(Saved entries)
..........

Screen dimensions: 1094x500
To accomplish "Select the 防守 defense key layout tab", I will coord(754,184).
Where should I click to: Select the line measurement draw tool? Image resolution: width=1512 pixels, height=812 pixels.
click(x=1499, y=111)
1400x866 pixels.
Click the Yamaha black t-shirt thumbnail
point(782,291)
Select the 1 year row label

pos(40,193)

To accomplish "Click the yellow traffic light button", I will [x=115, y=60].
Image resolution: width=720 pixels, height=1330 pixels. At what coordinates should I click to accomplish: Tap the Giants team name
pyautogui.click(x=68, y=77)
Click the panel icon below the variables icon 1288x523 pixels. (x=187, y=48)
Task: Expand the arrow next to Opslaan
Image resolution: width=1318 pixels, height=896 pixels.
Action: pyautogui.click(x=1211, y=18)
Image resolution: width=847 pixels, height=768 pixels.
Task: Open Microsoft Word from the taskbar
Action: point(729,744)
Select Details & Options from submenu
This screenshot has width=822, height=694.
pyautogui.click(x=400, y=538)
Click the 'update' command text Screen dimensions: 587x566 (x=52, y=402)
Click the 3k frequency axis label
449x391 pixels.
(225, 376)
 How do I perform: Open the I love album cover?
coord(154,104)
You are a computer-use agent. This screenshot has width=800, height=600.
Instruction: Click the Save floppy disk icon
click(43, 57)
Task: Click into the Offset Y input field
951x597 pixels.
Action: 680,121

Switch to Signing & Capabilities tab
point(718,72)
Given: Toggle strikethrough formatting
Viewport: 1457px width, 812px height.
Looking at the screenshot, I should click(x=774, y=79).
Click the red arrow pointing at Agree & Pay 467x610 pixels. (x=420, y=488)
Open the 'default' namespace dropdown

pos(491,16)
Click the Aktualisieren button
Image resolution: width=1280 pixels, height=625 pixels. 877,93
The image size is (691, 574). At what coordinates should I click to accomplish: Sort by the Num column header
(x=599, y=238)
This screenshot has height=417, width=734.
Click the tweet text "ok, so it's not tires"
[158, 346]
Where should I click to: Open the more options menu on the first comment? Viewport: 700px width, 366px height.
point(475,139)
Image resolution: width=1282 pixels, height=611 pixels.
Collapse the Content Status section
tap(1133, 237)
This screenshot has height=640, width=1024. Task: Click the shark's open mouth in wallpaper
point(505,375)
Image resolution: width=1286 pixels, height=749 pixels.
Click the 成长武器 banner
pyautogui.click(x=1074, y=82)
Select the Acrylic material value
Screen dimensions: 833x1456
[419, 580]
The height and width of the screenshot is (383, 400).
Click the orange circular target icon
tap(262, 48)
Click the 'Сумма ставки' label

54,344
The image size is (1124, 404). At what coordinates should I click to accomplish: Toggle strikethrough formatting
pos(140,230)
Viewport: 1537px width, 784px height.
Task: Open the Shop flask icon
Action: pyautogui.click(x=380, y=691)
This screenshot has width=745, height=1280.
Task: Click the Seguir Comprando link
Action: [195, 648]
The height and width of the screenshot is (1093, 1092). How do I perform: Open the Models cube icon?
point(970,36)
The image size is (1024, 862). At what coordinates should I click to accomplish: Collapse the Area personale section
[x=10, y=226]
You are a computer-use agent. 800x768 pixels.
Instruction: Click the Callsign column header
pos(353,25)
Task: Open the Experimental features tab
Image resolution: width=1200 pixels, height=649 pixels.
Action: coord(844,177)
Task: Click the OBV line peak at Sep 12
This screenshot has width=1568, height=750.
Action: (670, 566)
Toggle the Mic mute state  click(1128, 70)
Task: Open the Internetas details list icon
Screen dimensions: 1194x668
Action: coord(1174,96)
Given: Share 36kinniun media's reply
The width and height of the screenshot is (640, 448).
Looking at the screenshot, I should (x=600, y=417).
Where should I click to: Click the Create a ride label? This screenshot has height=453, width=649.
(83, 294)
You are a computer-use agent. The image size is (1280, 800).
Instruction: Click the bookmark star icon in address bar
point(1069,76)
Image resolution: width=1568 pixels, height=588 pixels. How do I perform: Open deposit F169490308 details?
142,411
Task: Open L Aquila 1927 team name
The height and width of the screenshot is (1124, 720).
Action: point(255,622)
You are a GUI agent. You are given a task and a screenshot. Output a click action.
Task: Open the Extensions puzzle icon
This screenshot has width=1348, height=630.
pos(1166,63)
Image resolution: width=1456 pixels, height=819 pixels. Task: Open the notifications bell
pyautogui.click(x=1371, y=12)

..........

WORK ITEM: The job here is to write out all the entries again exactly.

EXERCISE ANSWER:
Screen dimensions: 1094x500
To accomplish "Select the 防守 defense key layout tab", I will coord(754,184).
Where should I click to: Select the line measurement draw tool? Image resolution: width=1512 pixels, height=812 pixels.
click(x=1499, y=111)
1400x866 pixels.
Click the Yamaha black t-shirt thumbnail
point(782,291)
Select the 1 year row label

pos(40,193)

To accomplish "Click the yellow traffic light button", I will [x=115, y=60].
Image resolution: width=720 pixels, height=1330 pixels. At what coordinates should I click to accomplish: Tap the Giants team name
pyautogui.click(x=68, y=77)
Click the panel icon below the variables icon 1288x523 pixels. (x=187, y=48)
Task: Expand the arrow next to Opslaan
Image resolution: width=1318 pixels, height=896 pixels.
Action: pyautogui.click(x=1211, y=18)
Image resolution: width=847 pixels, height=768 pixels.
Task: Open Microsoft Word from the taskbar
Action: point(729,744)
Select Details & Options from submenu
This screenshot has width=822, height=694.
pyautogui.click(x=400, y=538)
Click the 'update' command text Screen dimensions: 587x566 (x=52, y=402)
Click the 3k frequency axis label
449x391 pixels.
(225, 376)
 How do I perform: Open the I love album cover?
coord(154,104)
You are a computer-use agent. This screenshot has width=800, height=600.
Instruction: Click the Save floppy disk icon
click(43, 57)
Task: Click into the Offset Y input field
951x597 pixels.
Action: 680,121

Switch to Signing & Capabilities tab
point(718,72)
Given: Toggle strikethrough formatting
Viewport: 1457px width, 812px height.
Looking at the screenshot, I should click(x=774, y=79).
Click the red arrow pointing at Agree & Pay 467x610 pixels. (x=420, y=488)
Open the 'default' namespace dropdown

pos(491,16)
Click the Aktualisieren button
Image resolution: width=1280 pixels, height=625 pixels. 877,93
The image size is (691, 574). At what coordinates should I click to accomplish: Sort by the Num column header
(x=599, y=238)
This screenshot has height=417, width=734.
Click the tweet text "ok, so it's not tires"
[158, 346]
Where should I click to: Open the more options menu on the first comment? Viewport: 700px width, 366px height.
point(475,139)
Image resolution: width=1282 pixels, height=611 pixels.
Collapse the Content Status section
tap(1133, 237)
This screenshot has height=640, width=1024. Task: Click the shark's open mouth in wallpaper
point(505,375)
Image resolution: width=1286 pixels, height=749 pixels.
Click the 成长武器 banner
pyautogui.click(x=1074, y=82)
Select the Acrylic material value
Screen dimensions: 833x1456
[419, 580]
The height and width of the screenshot is (383, 400).
Click the orange circular target icon
tap(262, 48)
Click the 'Сумма ставки' label

54,344
The image size is (1124, 404). At what coordinates should I click to accomplish: Toggle strikethrough formatting
pos(140,230)
Viewport: 1537px width, 784px height.
Task: Open the Shop flask icon
Action: pyautogui.click(x=380, y=691)
This screenshot has width=745, height=1280.
Task: Click the Seguir Comprando link
Action: [195, 648]
The height and width of the screenshot is (1093, 1092). How do I perform: Open the Models cube icon?
point(970,36)
The image size is (1024, 862). At what coordinates should I click to accomplish: Collapse the Area personale section
[x=10, y=226]
You are a computer-use agent. 800x768 pixels.
Instruction: Click the Callsign column header
pos(353,25)
Task: Open the Experimental features tab
Image resolution: width=1200 pixels, height=649 pixels.
Action: coord(844,177)
Task: Click the OBV line peak at Sep 12
This screenshot has width=1568, height=750.
Action: (670, 566)
Toggle the Mic mute state  click(1128, 70)
Task: Open the Internetas details list icon
Screen dimensions: 1194x668
Action: coord(1174,96)
Given: Share 36kinniun media's reply
The width and height of the screenshot is (640, 448).
Looking at the screenshot, I should (x=600, y=417).
Where should I click to: Click the Create a ride label? This screenshot has height=453, width=649.
(83, 294)
You are a computer-use agent. The image size is (1280, 800).
Instruction: Click the bookmark star icon in address bar
point(1069,76)
Image resolution: width=1568 pixels, height=588 pixels. How do I perform: Open deposit F169490308 details?
142,411
Task: Open L Aquila 1927 team name
The height and width of the screenshot is (1124, 720).
Action: point(255,622)
You are a GUI agent. You are given a task and a screenshot. Output a click action.
Task: Open the Extensions puzzle icon
This screenshot has width=1348, height=630.
pos(1166,63)
Image resolution: width=1456 pixels, height=819 pixels. Task: Open the notifications bell
pyautogui.click(x=1371, y=12)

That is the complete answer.